Os critérios para o diagnóstico de transtornos de humor específicos (p. ex., transtorno depressivo maior) e transtornos de ansiedade em pacientes com covid são os mesmos que para outras pessoas. Se os pacientes têm comprometimento cognitivo após covid aguda, testes neuropsicológicos podem ajudar a definir déficits cognitivos e medir sua gravidade. Deve-se utilizar ferramentas de triagem padrão para identificar pacientes com ansiedade, depressão, distúrbios do sono, transtorno de estresse pós-traumático, disautonomia e fadiga.

Tratamento das manifestações neuropsiquiátricas relacionadas à covid

  • Cuidados de suporte

  • Às vezes, antidepressivos

Para a maioria das sequelas neuropsiquiátricas da covid-19, o tratamento de suporte é a principal intervenção. Uma abordagem multidisciplinar abrangente que visa o tratamento ideal de comorbidades em pacientes com covid longa é importante.
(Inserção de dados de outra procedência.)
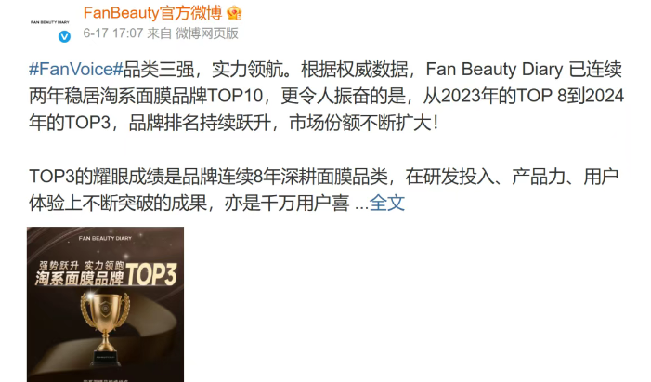Screen dimensions: 651x382
Task: Open the 6-17 17:07 post timestamp
Action: pyautogui.click(x=113, y=33)

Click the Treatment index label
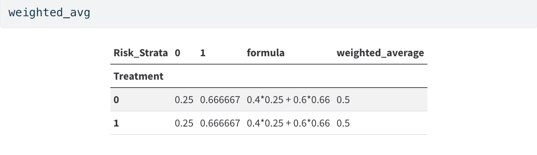pos(138,76)
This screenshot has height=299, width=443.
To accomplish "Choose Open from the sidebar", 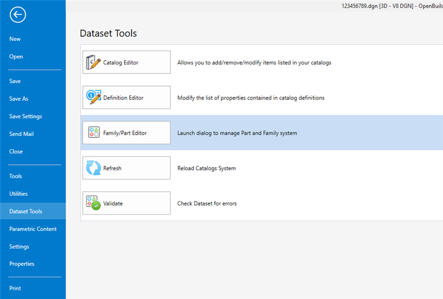I will 16,57.
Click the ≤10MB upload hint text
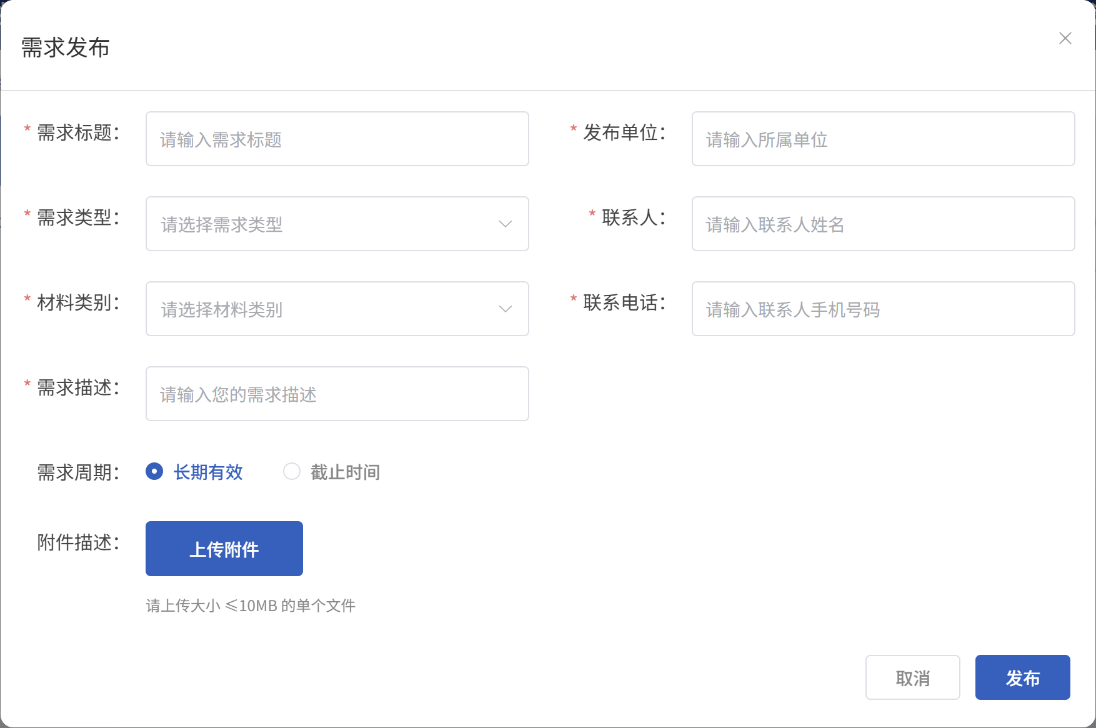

Embora os dados sejam limitados, o tratamento da depressão relacionada à pós-covid-19 com um inibidor seletivo da recaptação de serotonina (ISRS) pode ser eficaz (1, 2). Como os ISRSs e os inibidores da recaptação da serotonina-noradrenalina (IRSNs) têm propriedades anti-inflamatórias, supõe-se que esses medicamentos possam melhorar o estado inflamatório associado à covid-19, bem como o transtorno depressivo concomitante.

Referências sobre tratamento

  1. 1. Mazza MG, Palladini M, Poletti S, Benedetti F. Post-COVID-19 Depressive Symptoms: Epidemiology, Pathophysiology, and Pharmacological Treatment. CNS Drugs. 2022;36(7):681-702. doi:10.1007/s40263-022-00931-3

  2. 2. Mazza MG, Zanardi R, Palladini M, Rovere-Querini P, Benedetti F. Rapid response to selective serotonin reuptake inhibitors in post-COVID depression. Eur Neuropsychopharmacol. 2022;54:1-6. doi:10.1016/j.euroneuro.2021.09.009

Prognóstico para manifestações neuropsiquiátricas relacionadas com a covid

A duração e o grau de recuperação das sequelas neuropsiquiátricas da covid-19 são desconhecidos. São necessários estudos prospectivos com acompanhamento mais longo.

Pontos-chave

  • Pacientes hospitalizados com covid-19 são propensos a ter sintomas neuropsiquiátricos durante a fase aguda e o período de recuperação.

  • Durante a fase aguda da covid-19, pacientes criticamente enfermos podem ter delirium e agitação ou sonolência.

  • Após a recuperação do covid-19, muitos pacientes relatam sintomas neuropsiquiátricos persistentes (covid longa); esses sintomas podem incluir distúrbios do sono, fadiga, memória e cognição prejudicadas, cefaleia, dormência e parestesia ou anosmia.

  • Testes neuropsicológicos podem ser úteis para definir déficits cognitivos e medir sua gravidade.

  • Em pacientes com sintomas neuropsiquiátricos agudos ou que se recuperaram da covid-19, excluir diagnósticos alternativos com exames de imagem e laboratoriais apropriados.

  • Tratar os pacientes com tratamento de suporte e antidepressivos, conforme necessário, e utilizar uma abordagem abrangente e multidisciplinar para tratar as condições comórbidas em pacientes com covid longa.